The six articles that make up this issue provide critical insights into the problematic ways that history reflects ideology, spanning a broad range of topics including colonialism, legal compensation, folklore, urban planning, and literature. Each author shows how critiques of essentialized history reveal fractures in the logic of classification that demarcate and delineate boundaries of class, ethnicity, national identity, and law. With reference to these fractures, the articles collected here problematize paired conceptual categories such as privacy and sexuality, individual rights and public policy, immortality and rebirth, revolution and transcendent sovereignty, value and price, and stereotypes and typologies of cultural distinctiveness.
The first two articles are concerned with the legacies of war and imperialism in South Korea. Na Sil Heo provides a detailed analysis showing how the planning, design, and construction of housing in postwar South Korea should be understood as a project concerning the problematic modernity of the family and the dynamics of gender roles, individuality, sexuality, and privacy within the home. Heo points out that a close examination of the history of architecture and interior design reveals that problems of privacy within the home reflect the cultural politics of Cold War contestation. In this sense, the importance of privacy and the configuration of children's rooms—set apart from but in relation to the space of reproductive conjugal sex in the “master bedroom”—are potent signs of liberal, democratic modernity set against a backdrop of collectivized, communal housing in North Korea. Through an analysis of public debate in both popular and policy-oriented media, Heo illuminates the contrast between anonymous uniformity and privacy in the spatialized ideology of democratic freedom, and in the space of freedom's alterity as imagined in restrictive communist conformity.
Marie Seong-Hak Kim examines the legal history of compensation from Japan and Japanese companies for Korean victims of forced labor and sexual servitude, making a critical distinction between the immorality of the exploitation of colonialism and the problem of legal culpability. By parsing the problem of legality, Kim makes an important point for understanding how the history of the law is different from both nationalist histories of oppression and public memory that takes shape as national history. She notes that understanding the problem of compensation in relation to the history of liability can provide a framework for international relations that goes beyond an overdetermination of the past in the present. Kim makes a strong case for distinguishing between the social history of the law in context and cultural histories of colonialism. As she succinctly points out, her goal is to explain how “judicial dissonance in South Korea is a reflection of a much bigger discord over the interpretation of Korea's history” (p. 477).
The second two articles invite readers to consider ways in which literary forms open critical perspectives on Chinese cultural history in two dynamically innovative and creative moments in time: the late premodern seventeenth century and the early “postmodernity” of the twenty-first century.

* Collected data *

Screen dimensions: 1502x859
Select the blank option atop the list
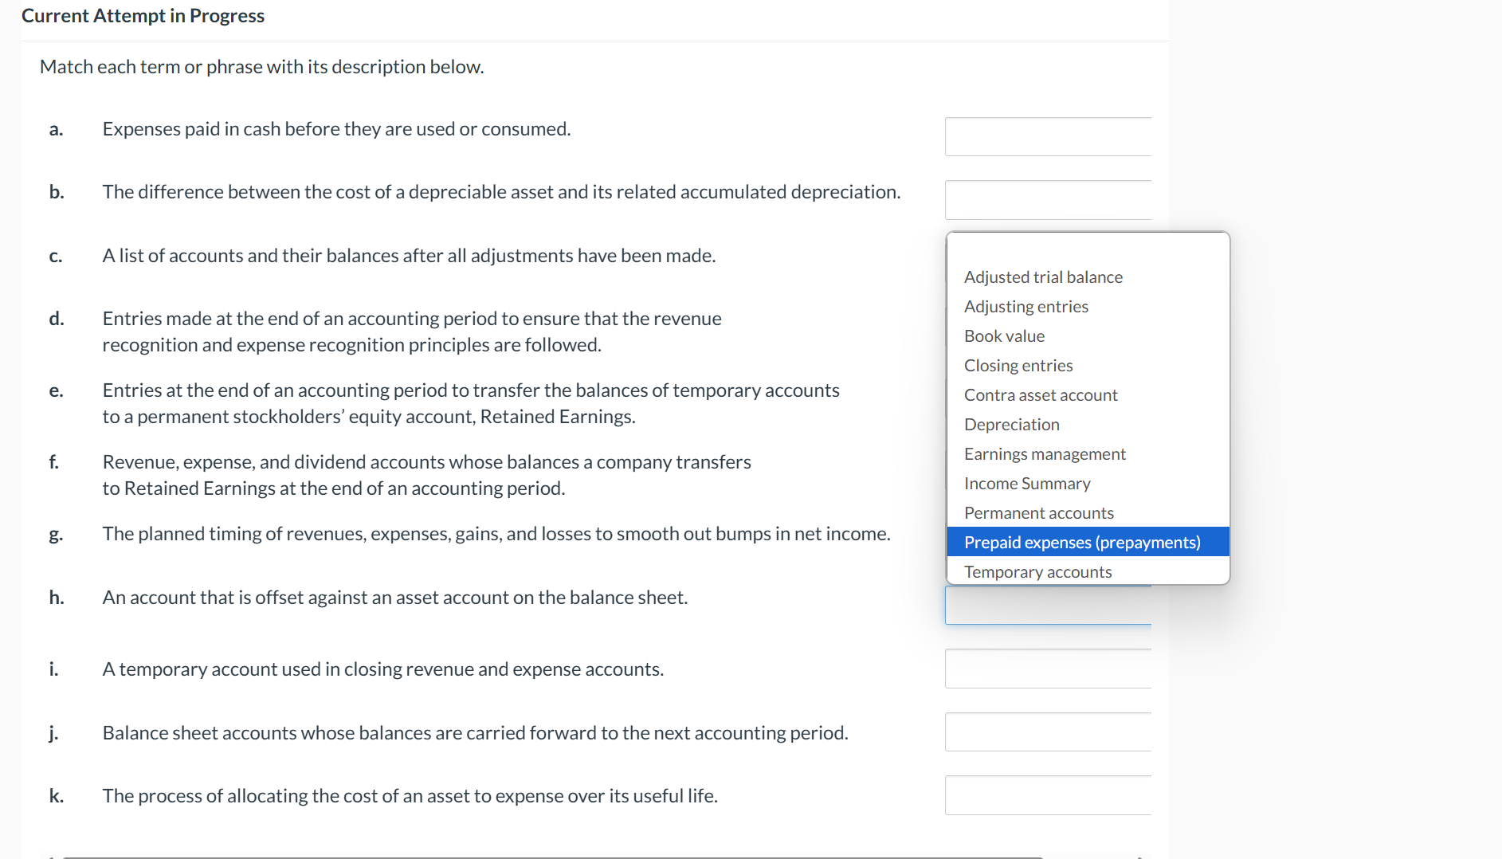1088,249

* What you will do *
a: Which paired conceptual categories does the journal introduction say the articles problematize?
b: Could you reproduce the stretch of the journal introduction from "The six articles" through "of cultural distinctiveness."?

* Exercise answers *
a:
- privacy and sexuality
- individual rights and public policy
- immortality and rebirth
- revolution and transcendent sovereignty
- value and price
- stereotypes and typologies of cultural distinctiveness

b:
The six articles that make up this issue provide critical insights into the problematic ways that history reflects ideology, spanning a broad range of topics including colonialism, legal compensation, folklore, urban planning, and literature. Each author shows how critiques of essentialized history reveal fractures in the logic of classification that demarcate and delineate boundaries of class, ethnicity, national identity, and law. With reference to these fractures, the articles collected here problematize paired conceptual categories such as privacy and sexuality, individual rights and public policy, immortality and rebirth, revolution and transcendent sovereignty, value and price, and stereotypes and typologies of cultural distinctiveness.